Low-grade heat is abundantly available as solar thermal energy and as industrial waste heat. Non concentrating solar collectors can provide heat with temperatures 75−100 °C. In this paper, a new system is proposed and analyzed which enhances the electrical coefficient of performance (COP) of vapour compression cycle (VCC) by incorporating low-temperature heat-driven ejectors. This novel system, ejector enhanced vapour compression refrigeration cycle (EEVCRC), significantly increases the electrical COP of the system while utilizing abundantly available low-temperature solar or waste heat (below 100 °C). This system uses two ejectors in an innovative way such that the higher-pressure ejector is used at the downstream of the electrically driven compressor to help reduce the delivery pressure for the electrical compressor. The lower pressure ejector is used to reduce the quality of wet vapour at the entrance of the evaporator. This system has been modelled in Engineering Equation Solver (EES) and its performance is theoretically compared with conventional VCC, enhanced ejector refrigeration system (EERS), and ejection-compression system (ECS).

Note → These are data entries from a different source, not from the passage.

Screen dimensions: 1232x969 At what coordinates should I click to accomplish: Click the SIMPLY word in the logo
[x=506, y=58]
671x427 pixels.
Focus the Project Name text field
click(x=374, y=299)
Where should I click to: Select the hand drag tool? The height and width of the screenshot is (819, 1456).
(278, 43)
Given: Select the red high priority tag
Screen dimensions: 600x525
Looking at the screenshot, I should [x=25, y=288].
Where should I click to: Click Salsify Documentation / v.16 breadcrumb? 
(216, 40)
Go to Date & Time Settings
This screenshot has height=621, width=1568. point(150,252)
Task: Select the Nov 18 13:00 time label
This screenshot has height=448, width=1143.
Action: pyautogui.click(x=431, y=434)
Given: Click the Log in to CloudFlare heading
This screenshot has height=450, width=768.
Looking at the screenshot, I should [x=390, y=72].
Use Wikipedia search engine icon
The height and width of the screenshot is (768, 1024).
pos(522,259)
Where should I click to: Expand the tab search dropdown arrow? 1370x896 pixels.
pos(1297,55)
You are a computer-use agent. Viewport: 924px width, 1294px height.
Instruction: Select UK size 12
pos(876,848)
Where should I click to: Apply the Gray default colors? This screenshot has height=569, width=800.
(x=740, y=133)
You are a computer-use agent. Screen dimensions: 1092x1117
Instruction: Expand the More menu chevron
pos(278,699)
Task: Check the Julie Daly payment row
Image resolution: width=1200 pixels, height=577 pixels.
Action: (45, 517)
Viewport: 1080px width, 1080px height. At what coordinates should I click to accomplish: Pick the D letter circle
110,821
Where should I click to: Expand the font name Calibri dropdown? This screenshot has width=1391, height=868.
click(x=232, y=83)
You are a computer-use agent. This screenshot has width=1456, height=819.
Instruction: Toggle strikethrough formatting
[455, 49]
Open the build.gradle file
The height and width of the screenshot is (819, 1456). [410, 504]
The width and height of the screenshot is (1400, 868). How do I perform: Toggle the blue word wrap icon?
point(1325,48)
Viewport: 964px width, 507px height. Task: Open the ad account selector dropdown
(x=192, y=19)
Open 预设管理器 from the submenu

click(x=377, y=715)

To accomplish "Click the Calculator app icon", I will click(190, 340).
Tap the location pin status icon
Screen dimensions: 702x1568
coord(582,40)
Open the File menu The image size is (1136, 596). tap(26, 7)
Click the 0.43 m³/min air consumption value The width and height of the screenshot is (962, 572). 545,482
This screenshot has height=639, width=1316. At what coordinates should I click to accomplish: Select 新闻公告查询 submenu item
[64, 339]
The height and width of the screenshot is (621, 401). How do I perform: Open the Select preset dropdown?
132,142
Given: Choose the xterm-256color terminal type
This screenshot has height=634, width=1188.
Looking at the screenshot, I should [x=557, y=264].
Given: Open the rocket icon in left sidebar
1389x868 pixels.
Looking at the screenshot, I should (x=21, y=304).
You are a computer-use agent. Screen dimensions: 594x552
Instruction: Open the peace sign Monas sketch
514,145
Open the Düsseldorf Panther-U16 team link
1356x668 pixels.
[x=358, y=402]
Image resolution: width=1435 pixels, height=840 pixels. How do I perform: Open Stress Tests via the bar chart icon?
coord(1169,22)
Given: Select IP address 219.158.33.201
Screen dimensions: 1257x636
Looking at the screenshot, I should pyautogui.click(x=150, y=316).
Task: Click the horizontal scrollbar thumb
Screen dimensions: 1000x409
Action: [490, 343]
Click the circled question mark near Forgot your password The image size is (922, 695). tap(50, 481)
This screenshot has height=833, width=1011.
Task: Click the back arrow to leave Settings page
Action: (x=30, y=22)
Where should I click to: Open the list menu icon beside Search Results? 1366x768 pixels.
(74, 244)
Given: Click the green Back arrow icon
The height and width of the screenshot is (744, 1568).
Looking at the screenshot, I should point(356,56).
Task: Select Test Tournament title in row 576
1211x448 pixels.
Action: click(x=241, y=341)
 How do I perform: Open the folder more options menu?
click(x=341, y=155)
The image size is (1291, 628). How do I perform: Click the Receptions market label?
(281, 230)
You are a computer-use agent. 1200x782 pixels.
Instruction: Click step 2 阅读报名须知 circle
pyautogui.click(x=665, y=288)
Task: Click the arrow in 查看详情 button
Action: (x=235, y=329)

The proposed EEVCRC gives better electrical COP as compared to all the three systems. The parametric study has been conducted and it is found that the COP of the proposed system increases exponentially at lower condensation temperature and higher evaporator temperature. At 50 °C condenser temperature, the electrical COP of EEVCRC is 50% higher than conventional VCC while at 35 °C, the electrical COP of EEVCRC is 90% higher than conventional VCC. For the higher temperature heat source, and hence the higher generator temperatures, the electrical COP of EEVCRC increases linearly while there is no increase in the electrical COP for ECS. The better global COP indicates that a small solar collector will be needed if this system is driven by solar thermal energy. It is found that by using the second ejector at the upstream of the electrical compressor, the electrical COP is increased by 49.2% as compared to a single ejector system.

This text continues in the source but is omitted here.